Segment Start: TASK INPUTS

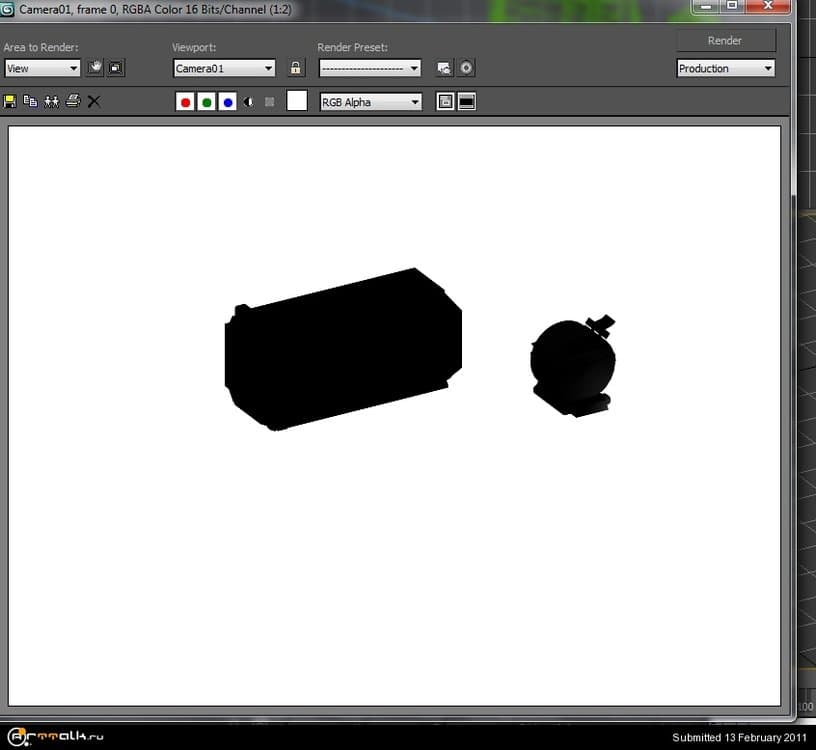Viewport: 816px width, 750px height.
Task: Toggle the viewport lock padlock
Action: [295, 68]
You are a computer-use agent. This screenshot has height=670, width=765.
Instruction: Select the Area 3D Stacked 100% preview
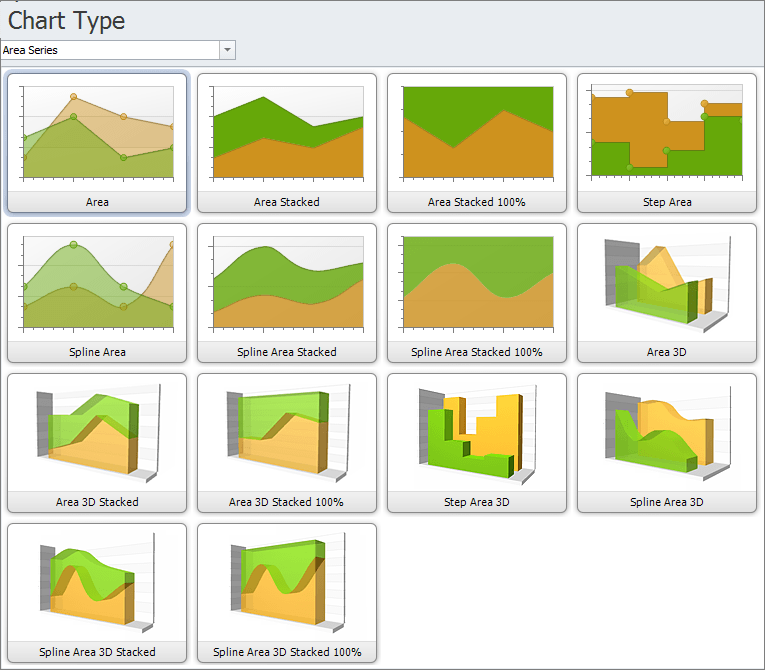pos(287,434)
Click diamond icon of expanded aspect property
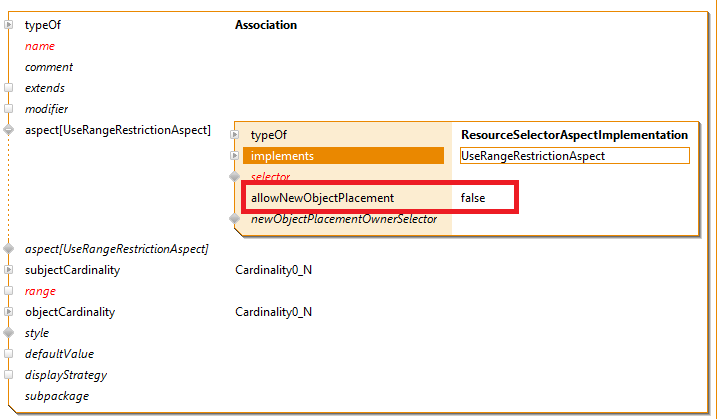This screenshot has width=717, height=419. click(x=9, y=130)
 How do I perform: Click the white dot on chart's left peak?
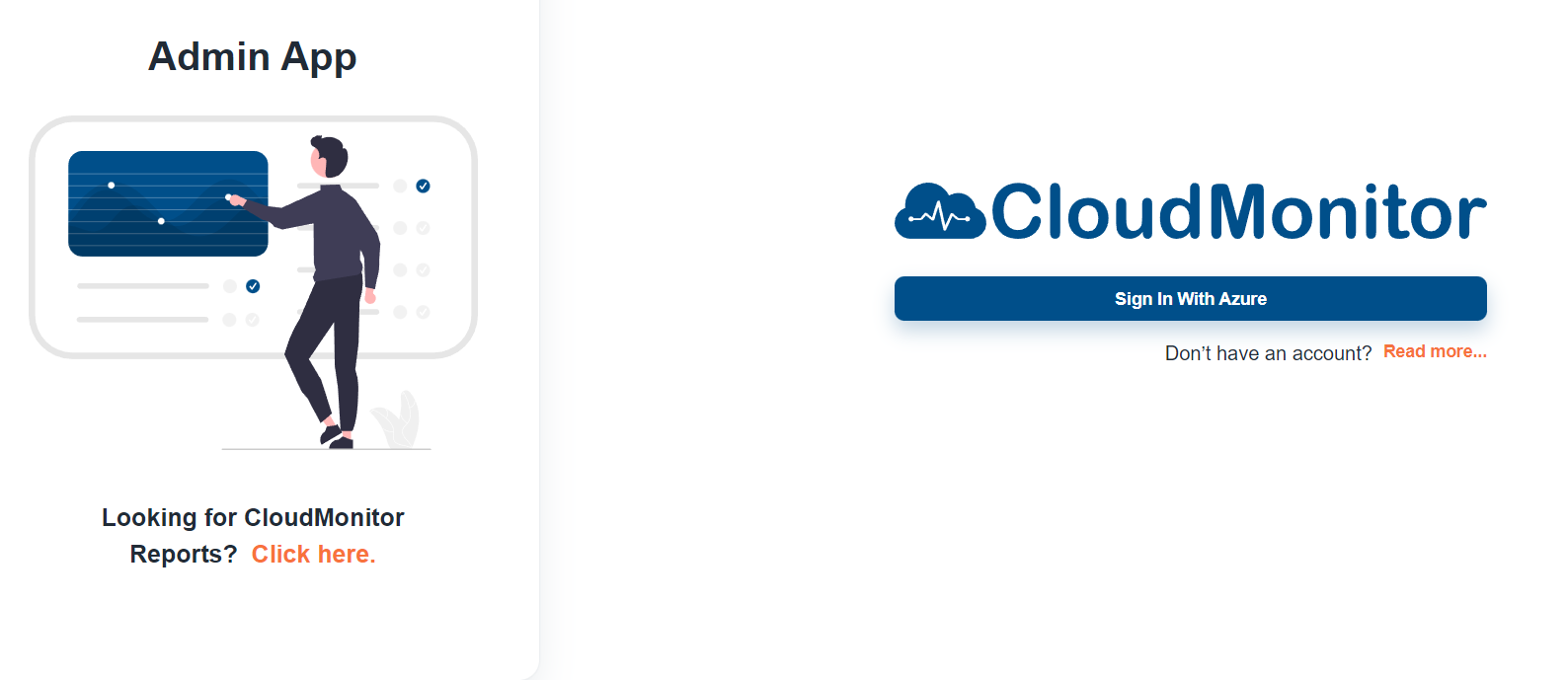point(112,186)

Segment End: TASK INPUTS

● **YOUR OBJECTIVE**: Please copy exactly the lines from the one containing "You are a computer-use" through the last line of the records, both ends included, and leave out any pictures.

● **RESULT**:
You are a computer-use agent. This screenshot has height=670, width=765.
Instruction: Select the Area 3D Stacked 100% preview
pos(287,434)
Click diamond icon of expanded aspect property
This screenshot has width=717, height=419. click(x=9, y=130)
 How do I perform: Click the white dot on chart's left peak?
point(112,186)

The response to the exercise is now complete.